Today was a much better day for unwinding the positions and the subsequent P/L. I have about 15% of the position(s) left. I’ll probably close most of it out tomorrow. They are fairly benign right now–> Really flat. March expiration is finally approaching an end. How relieving. All in all, I am profitable for March (will know by how much once I finally close everything). I was trading quite large since December (a total of about 100-150 units of 5/-10/5 rhinos) and went through a 20% down move in the RUT followed by several 8-12% bounces. So, having had big money on, I got to experience some of the worst conditions while having the stress of a large position. A nice stress test. I mean, since Dec 31st (when I put it on at RUT 1140) it’s been pretty much the worst environment for trading these things, but they ended up doing OK. My maximum balance swing related to equity was about 12-15% in total and always during the highest volatility days. Of course, I am utilizing portfolio margin, this is why I mentioned the swing relative to equity. A few days after a high volatility day, RUT at same price, my balance would be right back to normal. Those are the effects of volatility on option pricing. Anyways, I can deal with that and I pretty much have a skin of steel now. I never felt totally uncomfortable through all of this despite the volatility and that’s a big change from the old modified iron condor days–>especially Aug 24 (I was extremely uncomfortable that day)! Glad I don’t trade that anymore. It must be a very challenging year for condors (well all trades are having difficulties, I see a lot of M3 traders doing poorly right now).

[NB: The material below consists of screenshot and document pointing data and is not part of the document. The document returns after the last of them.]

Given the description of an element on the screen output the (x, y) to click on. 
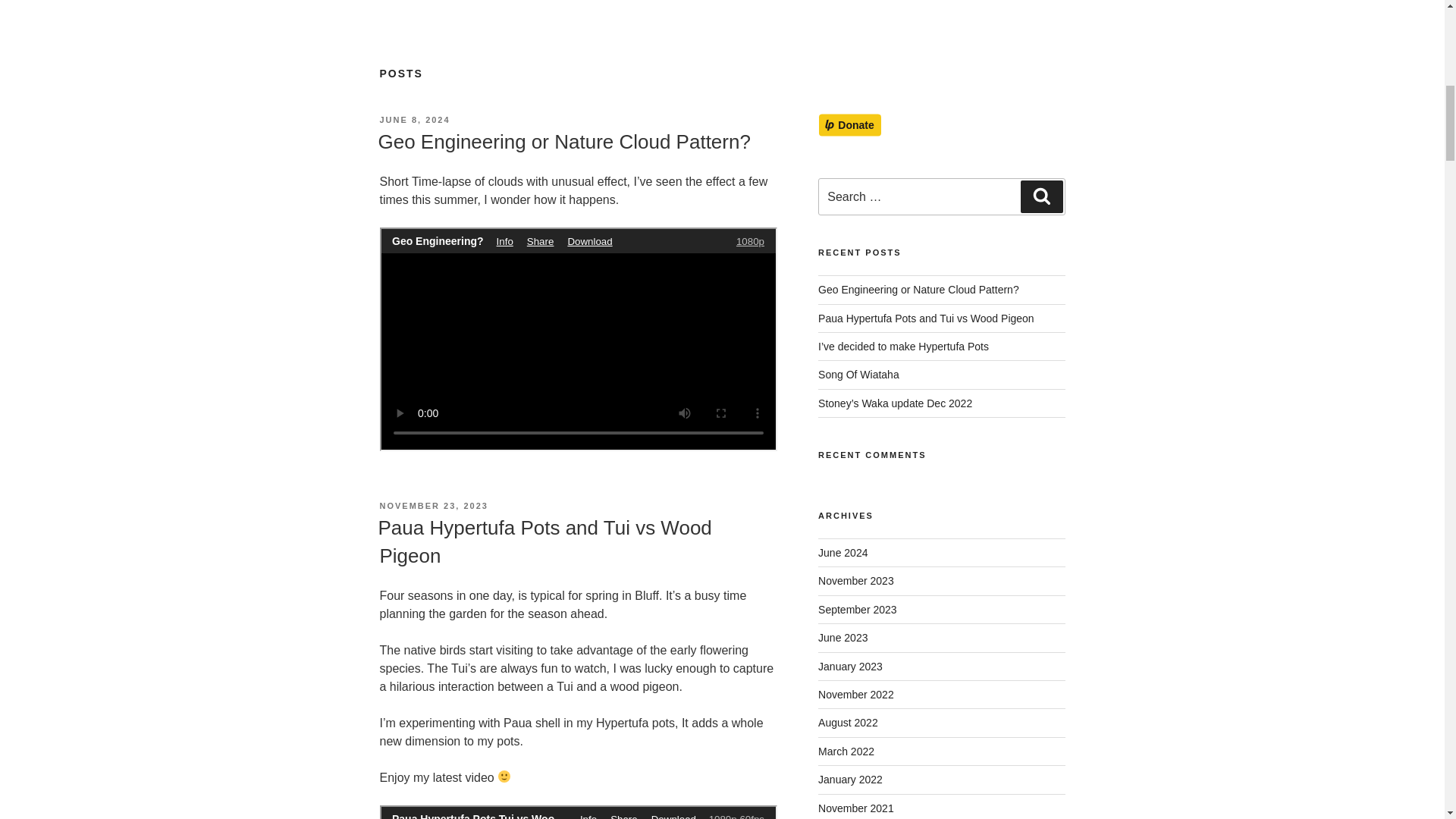
Paua Hypertufa Pots and Tui vs Wood Pigeon (544, 541)
Geo Engineering or Nature Cloud Pattern? (563, 141)
NOVEMBER 23, 2023 (432, 505)
JUNE 8, 2024 (413, 119)
Search (1041, 196)
Given the description of an element on the screen output the (x, y) to click on. 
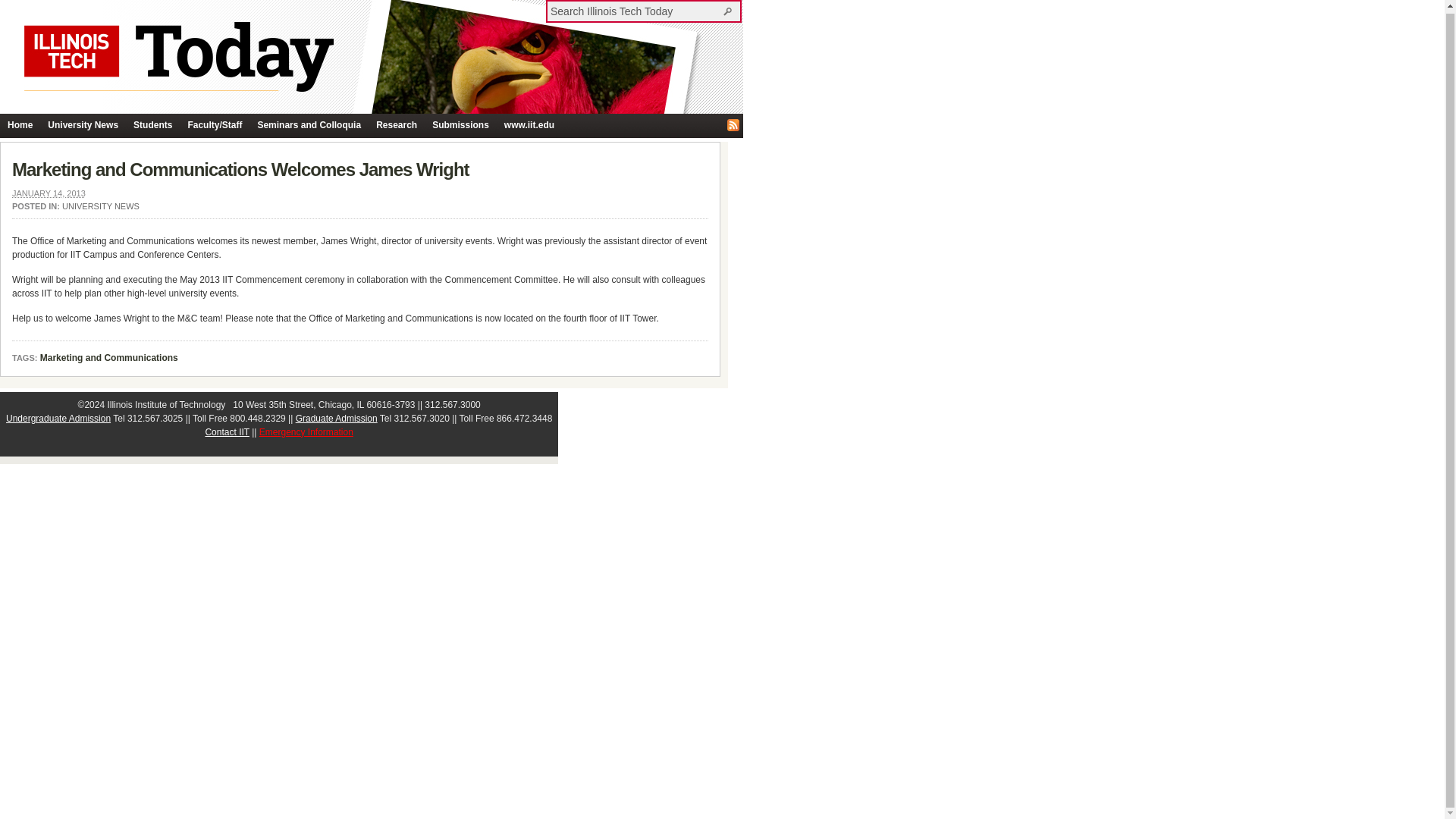
RSS Feed (732, 124)
Submissions (460, 125)
Graduate Admission (336, 418)
www.iit.edu (529, 125)
Seminars and Colloquia (308, 125)
University News (82, 125)
Marketing and Communications (108, 358)
UNIVERSITY NEWS (100, 205)
Search Illinois Tech Today (729, 10)
Search (729, 10)
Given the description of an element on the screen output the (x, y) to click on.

I did learn things I probably won’t do again, first and foremost, I will always close the Rhino structure if it gets challenged rather than trying to hedge it. As well, I’ll probably use upside BWBs as adjustments as opposed to calendars. I didn’t like how the call calendars reacted these past few weeks and I’ll be backtesting some of this later this week.

The bearish butterflies were a beautiful trade this month. They did fantastic. I just closed out most of them for a big profit. I had continued to put these on as hedges all the way down. What I’d do is put them on patiently after every modest bounce and I’d always get fantastic pricing on them and they were resilient on the way back up.

Other than that, I am waiting for a good day to get into the May trades. I didn’t like the pricing on Friday.

EDIT: I closed off my 1040 call calendars for 10.35 today when RUT was at 1040. I paid like 9 something for them at like RUT 1015…really?? I made $1 on it? Not exactly a great hedge to the upside. Anyways, I really got to look at calendars. Right now, I am just going to start using BWBs. It could have been because I put the calendars on late in the month.